___ Documento fuente

La historia de una ambición ha llegado a su fin. Tras dejar en evidencia durante casi 40 días a las fuerzas de seguridad mexicanas,el alcalde de Iguala, José Luis Abarca, y su esposa, María de los Ángeles Pineda, considerados los autores intelectuales de la desaparición de los 43 estudiantes de magisterio, fueron capturados en una oscura madriguera del Distrito Federal. En su detención, meticulosamente diseñada por la cúpula policial, no hubo tiros ni gritos. La pareja que durante dos años impuso un reino del terror en Iguala, el matrimonio cuya sed de poder desembocó en una vorágine de violencia sin apenas parangón en México, fue apresada de madrugada mientras dormían mansamente en una paupérrima casa de cristales rotos en el número 27 de la avenida de Jalisco, en el popular distrito de Iztapalapa. En su escondite, sólo disponían de una cama y una mesa. Por su captura, se ofrecían 120.000 dólares de recompensa.

______
___ Información mostrada

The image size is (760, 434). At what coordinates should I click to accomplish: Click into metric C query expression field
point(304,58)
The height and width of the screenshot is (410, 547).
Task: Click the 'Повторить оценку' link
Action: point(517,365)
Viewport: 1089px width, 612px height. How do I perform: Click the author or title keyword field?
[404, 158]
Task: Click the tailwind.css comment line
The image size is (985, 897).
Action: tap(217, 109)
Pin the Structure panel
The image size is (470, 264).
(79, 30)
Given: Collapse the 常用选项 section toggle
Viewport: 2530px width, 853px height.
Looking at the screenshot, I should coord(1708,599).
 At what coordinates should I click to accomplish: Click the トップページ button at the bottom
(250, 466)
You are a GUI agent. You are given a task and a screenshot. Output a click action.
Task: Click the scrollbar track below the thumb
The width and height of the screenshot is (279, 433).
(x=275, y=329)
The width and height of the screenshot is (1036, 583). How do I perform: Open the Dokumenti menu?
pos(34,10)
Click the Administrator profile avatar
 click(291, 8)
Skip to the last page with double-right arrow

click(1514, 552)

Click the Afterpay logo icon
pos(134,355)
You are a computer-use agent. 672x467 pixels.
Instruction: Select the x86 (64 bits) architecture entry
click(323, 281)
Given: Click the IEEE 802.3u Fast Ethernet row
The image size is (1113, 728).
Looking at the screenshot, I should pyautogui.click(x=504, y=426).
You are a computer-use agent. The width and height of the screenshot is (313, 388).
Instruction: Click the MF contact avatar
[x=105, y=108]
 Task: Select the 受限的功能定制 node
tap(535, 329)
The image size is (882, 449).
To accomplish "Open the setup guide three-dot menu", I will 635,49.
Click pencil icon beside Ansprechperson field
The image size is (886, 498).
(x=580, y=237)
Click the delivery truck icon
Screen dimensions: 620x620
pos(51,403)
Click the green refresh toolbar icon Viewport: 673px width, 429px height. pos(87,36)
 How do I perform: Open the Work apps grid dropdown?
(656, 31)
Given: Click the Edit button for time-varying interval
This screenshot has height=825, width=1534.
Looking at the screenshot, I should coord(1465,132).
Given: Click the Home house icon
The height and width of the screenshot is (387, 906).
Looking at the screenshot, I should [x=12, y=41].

______

*Qué hacer:*
[1] Según la noticia sobre la captura del alcalde de Iguala, ¿qué recompensa se ofrecía por la captura de la pareja?
[2] Retoma la noticia sobre la captura del alcalde de Iguala y continúala a partir de su última frase.

*Resultados finales:*
[1] 120.000 dólares.

[2]
Su caída arroja una primera luz en el largo y terrorífico túnel en que se ha convertido el caso Iguala. De sus declaraciones, los investigadores esperan obtener pistas que permitan dar con el paradero de los estudiantes. Un objetivo que se ha convertido en un clamor nacional y que, cada día que pasa sin resultados, ahonda la crisis política abierta por la desaparición de los normalistas el pasado 26 de septiembre. Las autoridades, con la detención, se quitan además la espina de incompetencia que tenían clavada desde que, a los tres días de los hechos, la pareja, responsable directa de la feroz represión policial que acabó con la vida de seis personas y el secuestro de 43, se dio a la fuga tras pedir tranquilamente una baja municipal. La imagen del alcalde declarando que, en la noche en que Iguala fue presa de la barbarie, él no se había enterado de nada porque había estado de baile y cena con su esposa, se había vuelto un símbolo de la impunidad que corroe México.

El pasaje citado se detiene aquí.